- **INSTRUCTIONS FOR THE TASK**:
Answer these questions about the code review excerpt:
1. Which function does the writer say originally supplied the option values when the worker started?
2. Which function call follows the comment about resetting the ErrorContext?
3. According to the code comment, in what kind of transaction is the subscription disabled?

OK, but is it really correct that this scenario can happen "When we
alter subscription with disable_on_error = false after we go into the
DisableSubscriptionOnError". Actually, I thought this window may be
much bigger than that - e.g. maybe we changed the option to false at
*any* time after the worker was originally started and the original
option values were got by GetSubscription function (and that might be
hours/days/weeks ago since it started).

>
> > >
> > >
> > > > +static void
> > > > +DisableSubscriptionOnError(void)
> > > > +{
> > > > + Relation rel;
> > > > + bool nulls[Natts_pg_subscription];  bool
> > > > +replaces[Natts_pg_subscription];  Datum
> > > > +values[Natts_pg_subscription];  HeapTuple tup;
> > > > +Form_pg_subscription subform;
> > > > +
> > > > + /* Emit the error */
> > > > + EmitErrorReport();
> > > > + /* Abort any active transaction */ AbortOutOfAnyTransaction();
> > > > + /* Reset the ErrorContext */
> > > > + FlushErrorState();
> > > > +
> > > > + /* Disable the subscription in a fresh transaction */
> > > > + StartTransactionCommand();
> > > >
> > > > If this DisableSubscriptionOnError function decides later that
> > > > actually the 'disableonerr' flag is false (i.e. it's NOT going to
> > > > disable the subscription after
> > > > all) then IMO it make more sense that the error logging for that
> > > > case should just do whatever it is doing now by the normal error processing
> > mechanism.

- **SUPPLIED INFORMATION**:
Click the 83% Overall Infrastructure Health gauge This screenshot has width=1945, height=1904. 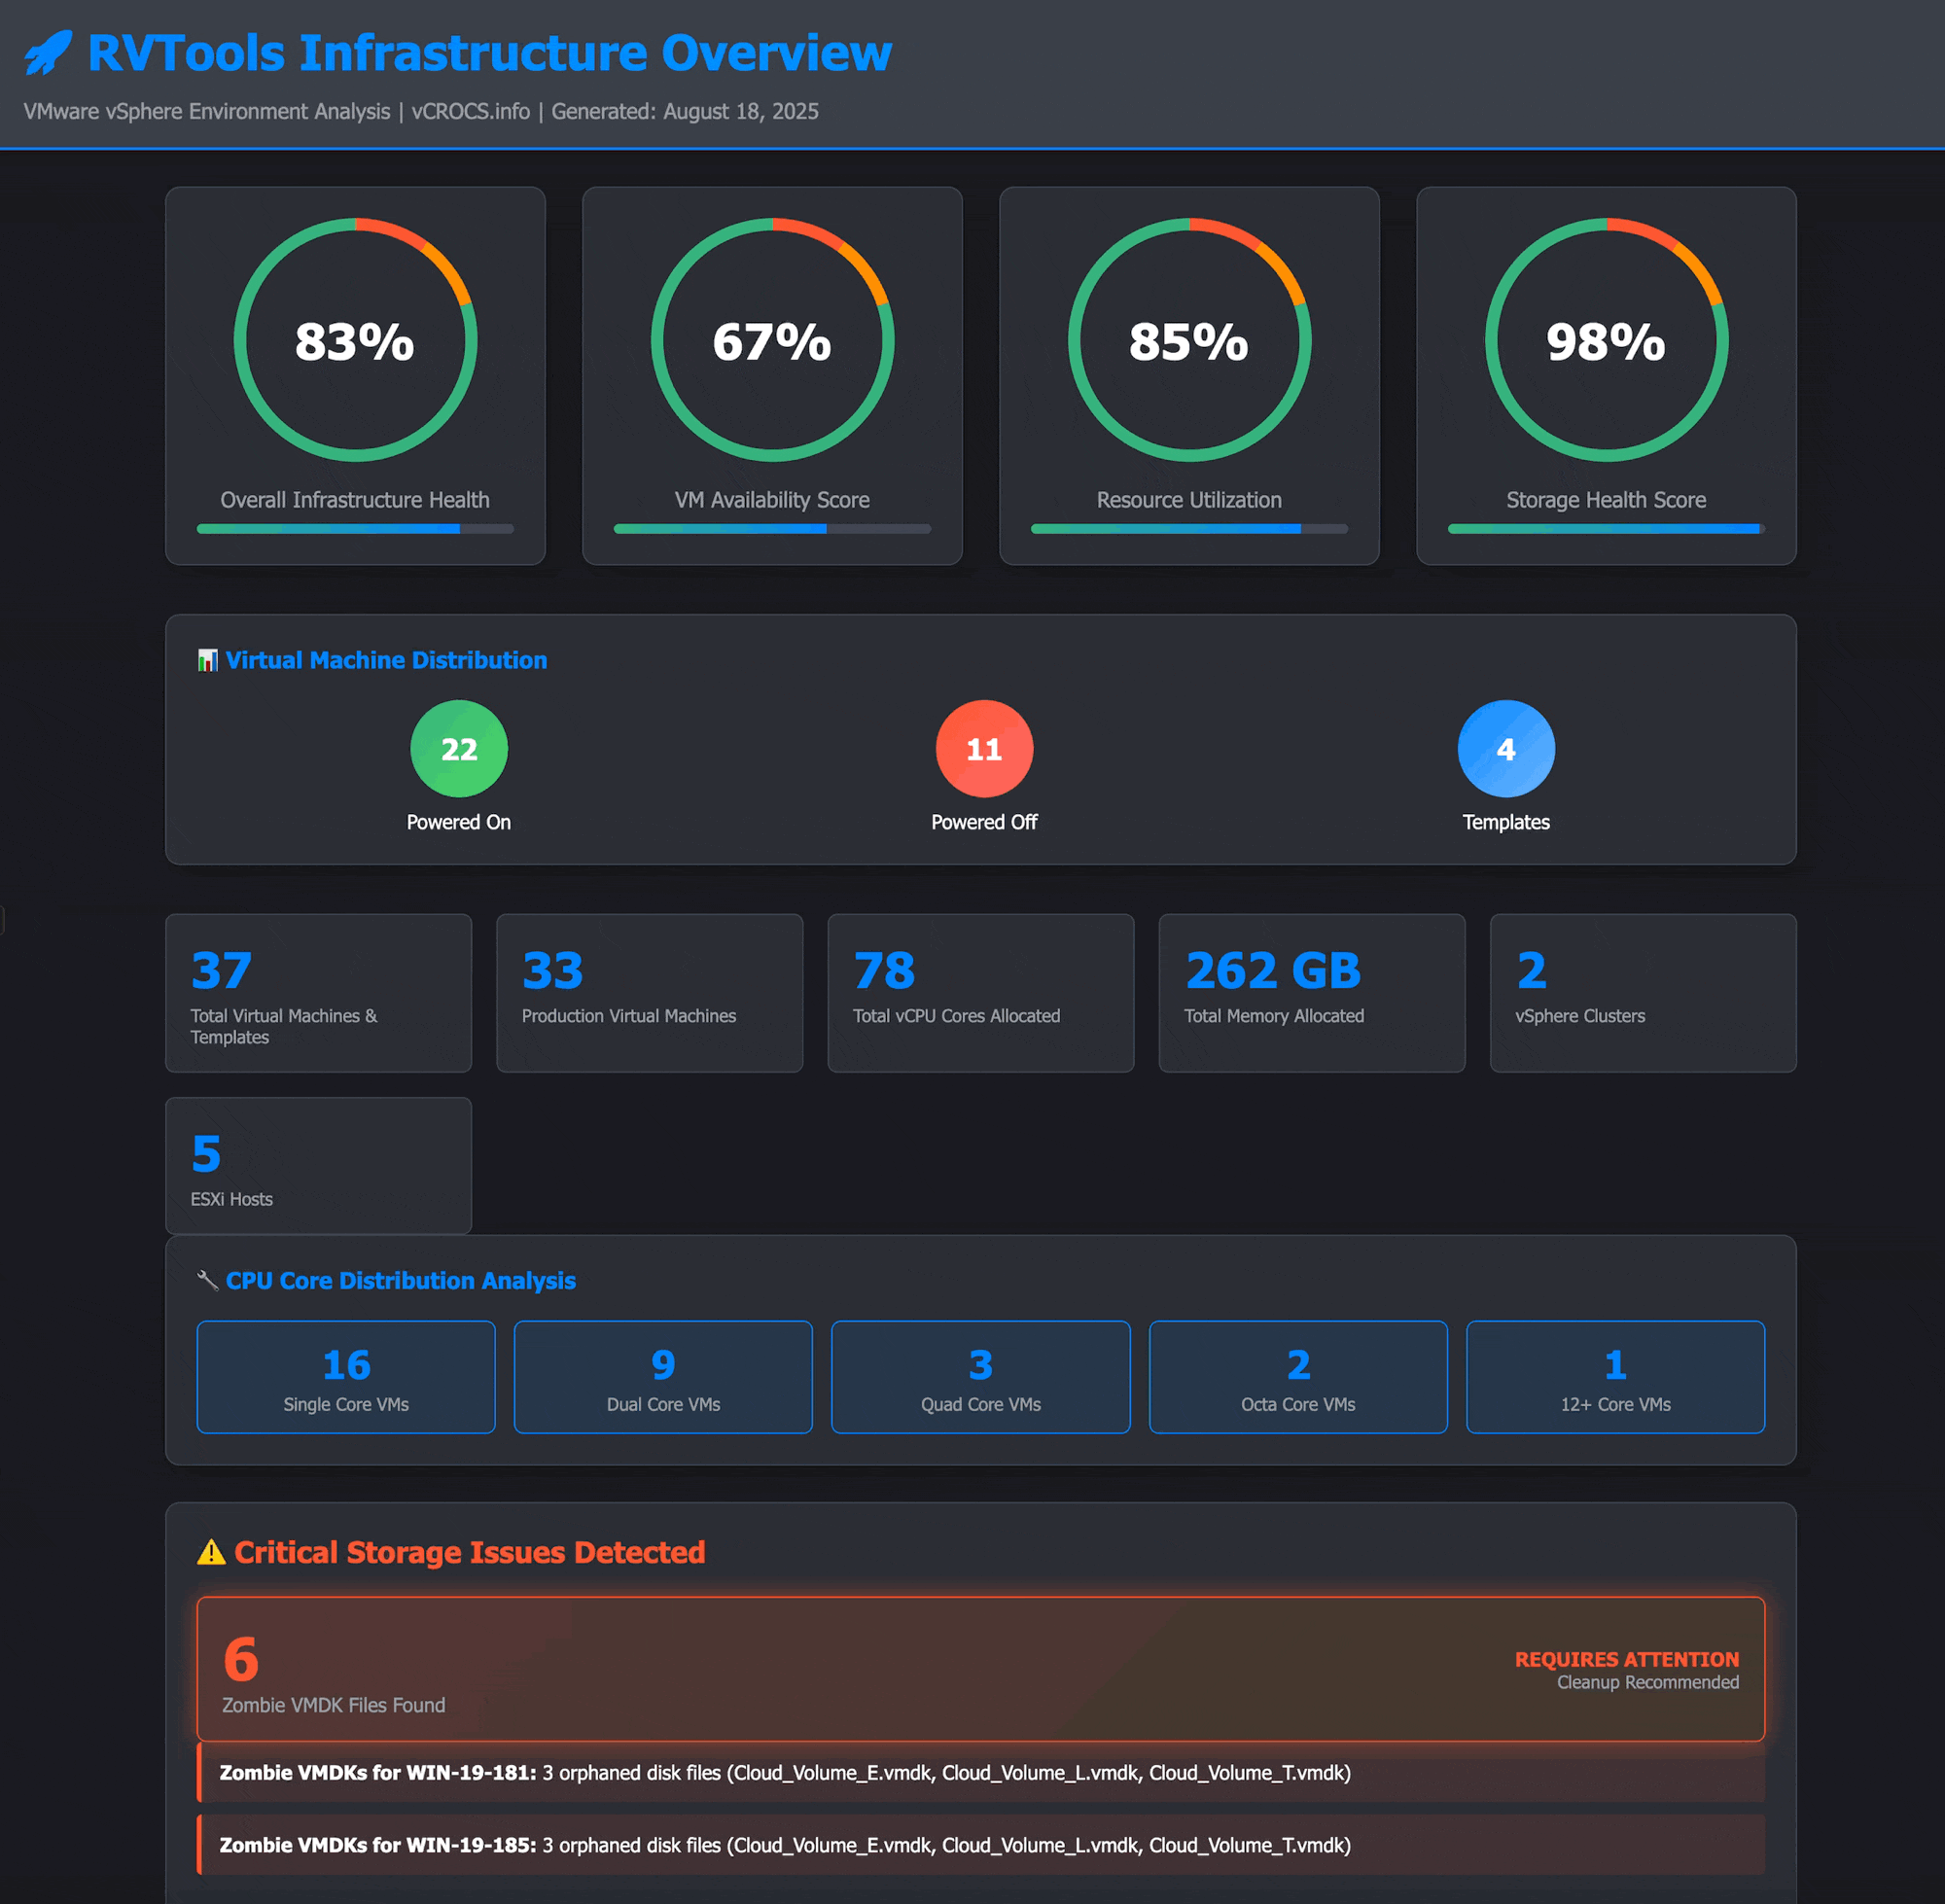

- **IN RESPONSE**:
1. GetSubscription
2. FlushErrorState()
3. A fresh transaction